### Excerpted data

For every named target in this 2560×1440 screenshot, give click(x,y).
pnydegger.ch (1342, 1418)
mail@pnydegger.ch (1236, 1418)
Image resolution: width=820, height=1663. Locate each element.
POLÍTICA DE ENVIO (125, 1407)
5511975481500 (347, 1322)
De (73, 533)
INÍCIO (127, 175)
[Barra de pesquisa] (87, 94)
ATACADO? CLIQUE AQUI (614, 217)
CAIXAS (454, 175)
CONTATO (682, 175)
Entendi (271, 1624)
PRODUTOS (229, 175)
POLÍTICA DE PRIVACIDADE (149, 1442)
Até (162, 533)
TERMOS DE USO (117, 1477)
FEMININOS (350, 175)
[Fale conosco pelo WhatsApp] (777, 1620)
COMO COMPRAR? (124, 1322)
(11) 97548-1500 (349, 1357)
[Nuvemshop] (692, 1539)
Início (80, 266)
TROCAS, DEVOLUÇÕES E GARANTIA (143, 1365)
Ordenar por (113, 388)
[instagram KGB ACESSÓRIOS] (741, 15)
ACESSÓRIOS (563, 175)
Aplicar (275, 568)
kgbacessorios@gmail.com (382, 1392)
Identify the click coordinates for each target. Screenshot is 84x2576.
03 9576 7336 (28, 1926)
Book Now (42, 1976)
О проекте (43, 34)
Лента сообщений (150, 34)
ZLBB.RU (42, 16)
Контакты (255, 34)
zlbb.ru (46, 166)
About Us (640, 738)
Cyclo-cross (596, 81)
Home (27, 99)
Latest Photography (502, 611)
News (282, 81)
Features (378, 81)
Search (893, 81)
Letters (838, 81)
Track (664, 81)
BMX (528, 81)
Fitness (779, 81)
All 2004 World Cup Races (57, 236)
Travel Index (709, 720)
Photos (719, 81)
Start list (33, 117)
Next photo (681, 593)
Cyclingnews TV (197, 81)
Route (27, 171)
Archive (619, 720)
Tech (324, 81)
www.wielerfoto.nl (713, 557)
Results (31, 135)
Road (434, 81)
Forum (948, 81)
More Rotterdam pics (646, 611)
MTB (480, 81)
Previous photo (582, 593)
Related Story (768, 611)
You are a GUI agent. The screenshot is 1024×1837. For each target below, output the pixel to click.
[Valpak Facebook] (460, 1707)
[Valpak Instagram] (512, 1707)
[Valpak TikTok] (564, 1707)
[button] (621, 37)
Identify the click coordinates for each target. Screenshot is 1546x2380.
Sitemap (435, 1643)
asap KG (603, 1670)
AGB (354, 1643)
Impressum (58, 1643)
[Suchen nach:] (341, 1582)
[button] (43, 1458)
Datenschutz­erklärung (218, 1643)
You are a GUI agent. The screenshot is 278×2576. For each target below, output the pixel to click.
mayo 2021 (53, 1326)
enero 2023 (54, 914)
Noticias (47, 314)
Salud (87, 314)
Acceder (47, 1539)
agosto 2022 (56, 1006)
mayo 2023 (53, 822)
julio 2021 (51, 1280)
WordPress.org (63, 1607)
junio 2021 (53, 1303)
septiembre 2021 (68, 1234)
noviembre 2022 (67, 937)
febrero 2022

######

— Activity —
Your task is to retype the entries verbatim, starting with the line that holds "zlbb.ru (46, 166)" and stopping after the line that holds "Next photo (681, 593)".

— Your response —
zlbb.ru (46, 166)
About Us (640, 738)
Cyclo-cross (596, 81)
Home (27, 99)
Latest Photography (502, 611)
News (282, 81)
Features (378, 81)
Search (893, 81)
Letters (838, 81)
Track (664, 81)
BMX (528, 81)
Fitness (779, 81)
All 2004 World Cup Races (57, 236)
Travel Index (709, 720)
Photos (719, 81)
Start list (33, 117)
Next photo (681, 593)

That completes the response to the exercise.